一秒に数億回では利かない、全方位から一度に攻撃されているにも等しい斬撃の応酬を繰り返され、速さ力を超越した破壊の力がぶつかり合う。
一切の混じり気のない純然たる殺意を互いの神能に乗せ、命を刈り取る攻撃を繰り出しながら、ジュダは神器を守る結界を破壊する隙を伺い、シルヴィアはそれをさせまいとする。

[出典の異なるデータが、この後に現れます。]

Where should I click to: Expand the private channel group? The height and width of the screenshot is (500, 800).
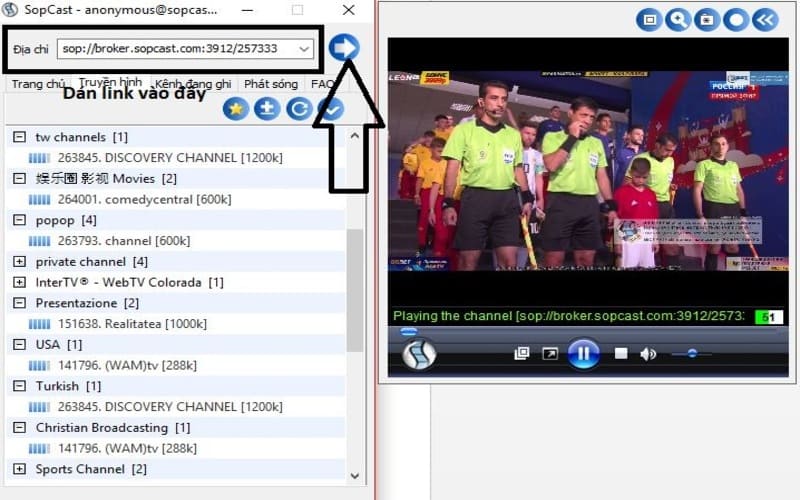[x=19, y=262]
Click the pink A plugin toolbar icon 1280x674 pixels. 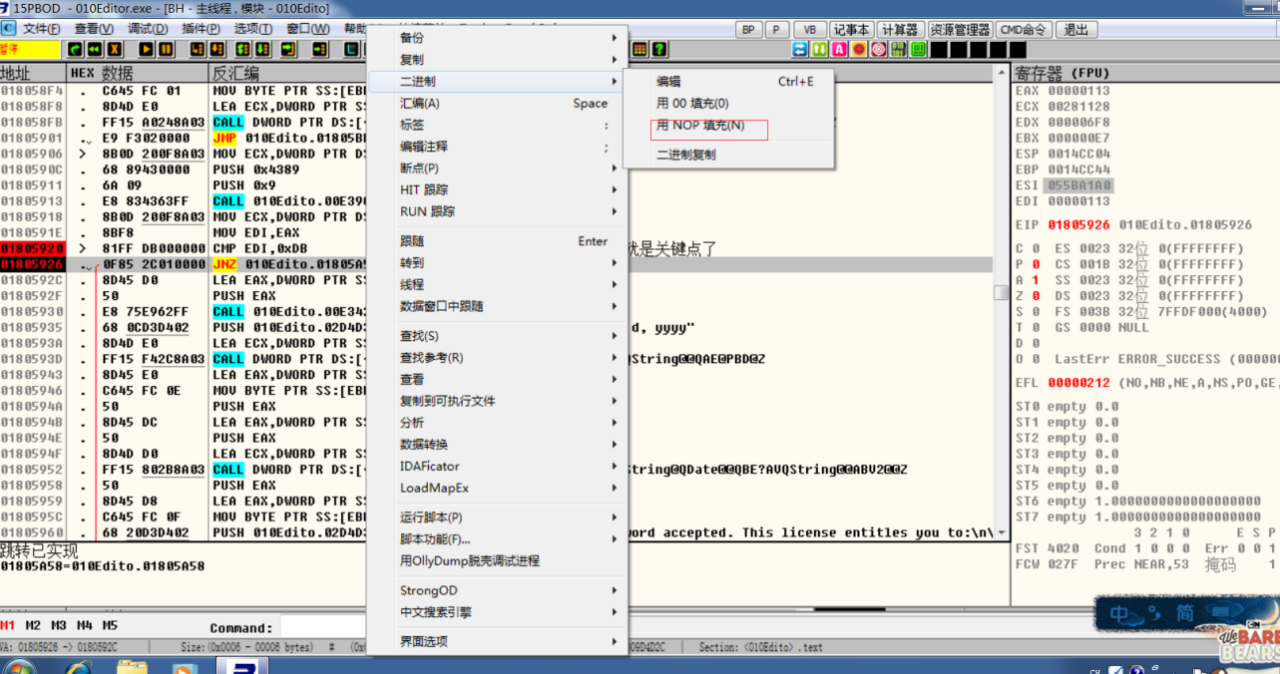pos(839,49)
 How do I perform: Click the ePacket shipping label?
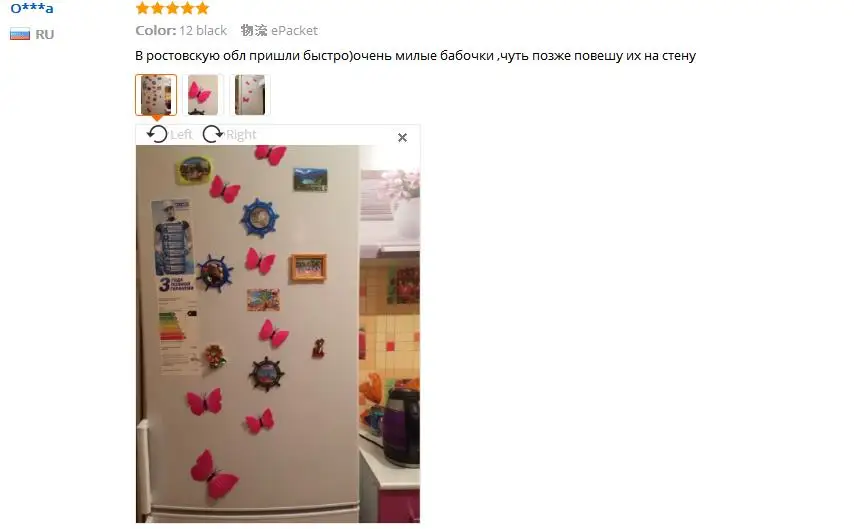(x=294, y=31)
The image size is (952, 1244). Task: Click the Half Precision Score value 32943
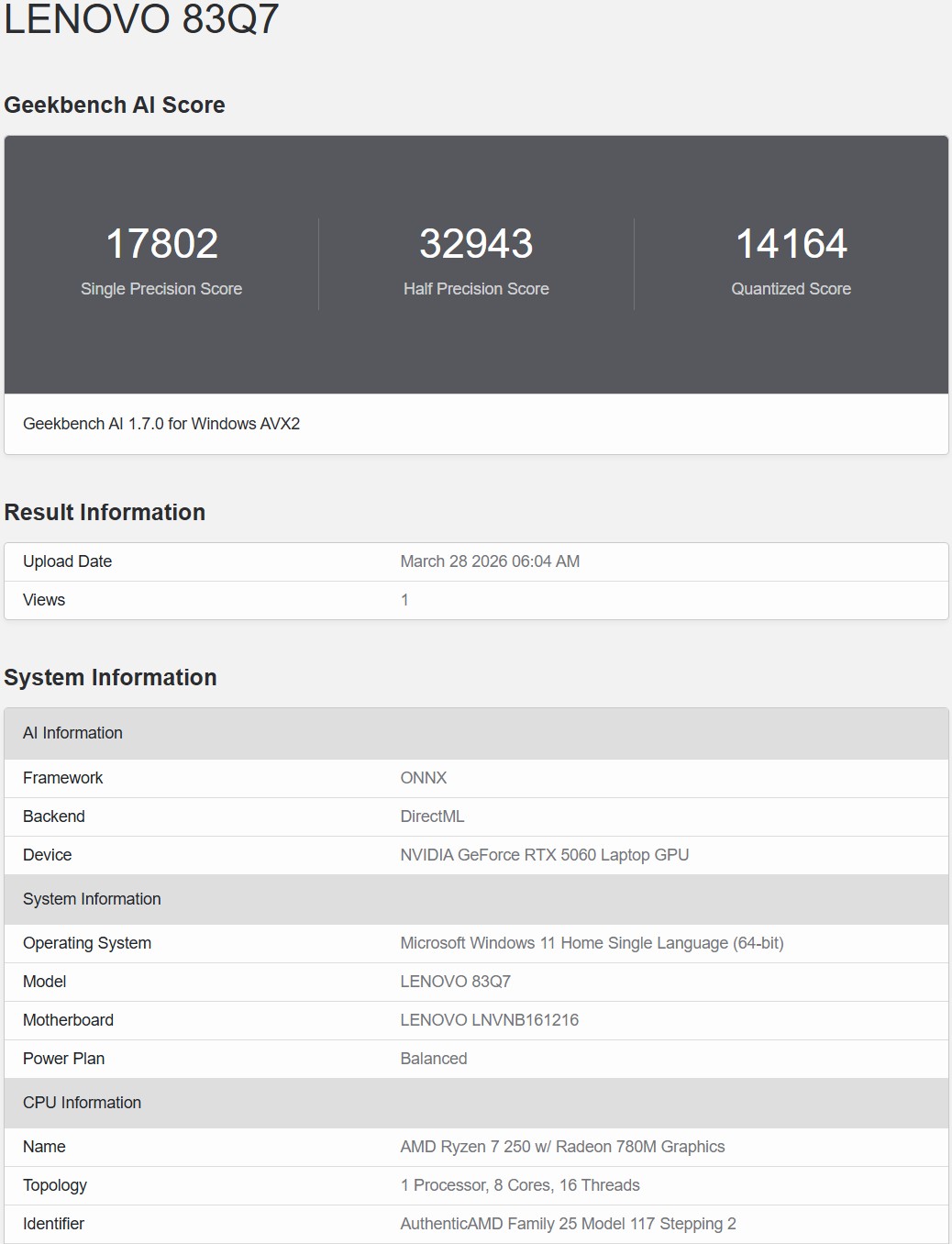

二人の全霊命――それも間違いなく上位に位置する力持った二人の激突で生じる力の圧力が結界で遮られていても世界を塗り潰し、人間界城、王都――そしてはるかかなたにいる人物や人間界に住む半霊命、「幻獣」もその力に恐れ慄き、まるで世界の終焉を目の当たりにしているかのように立ち尽くす。
半霊命にはもちえない純然たる殺気は、神格の域にまで昇華し、結界がなければそれだけで命を奪い、世界を破壊する程の力を有している。
世界に対して物理的、現象的な干渉を引き起こす事すらできる殺意と破壊の意志をまき散らしながらも宝物庫が崩壊しないのは、一重に「守護」の力を持つ神庭騎士、シルヴィアの結界の力によるものだ
「――っ」
宝物庫中から溢れだしてくる、純然たる戦意と殺意、そして神に最も近い力の波動を、シルヴィアの結界に包まれながら宝物庫の外で見守っている詩織は、久しぶりに感じる全霊命同士の殺し合いが放つ威圧に、立ち上がる事も出来ずただ身を震わせていた
「なんか凄い事になってるね」
その時、恐怖に震えながらも、宝物庫の中から噴き出してくる絶大な力から目を離す事が出来なくなっていた詩織の意識を、背後からの静かな声が引き寄せる
「――っ!」
そこにいた人物を見た詩織の目が驚愕に見開かれる。
詩織の視線の先では、月光に照らしだされる橙色の髪をなびかせた美女が、普段の穏やかな表情とは裏腹な険しい視線を宝物庫の中へ向ける
「……どういう状況かいまいち分かりかねてるけど――今、大事件の真っ最中だよね?」
「ミリティアさん!」
詩織の声を受けて佇むその人物は、舞戦祭において「舞戦姫」と謳われる美女――「ミリティア・グレイサー」だった。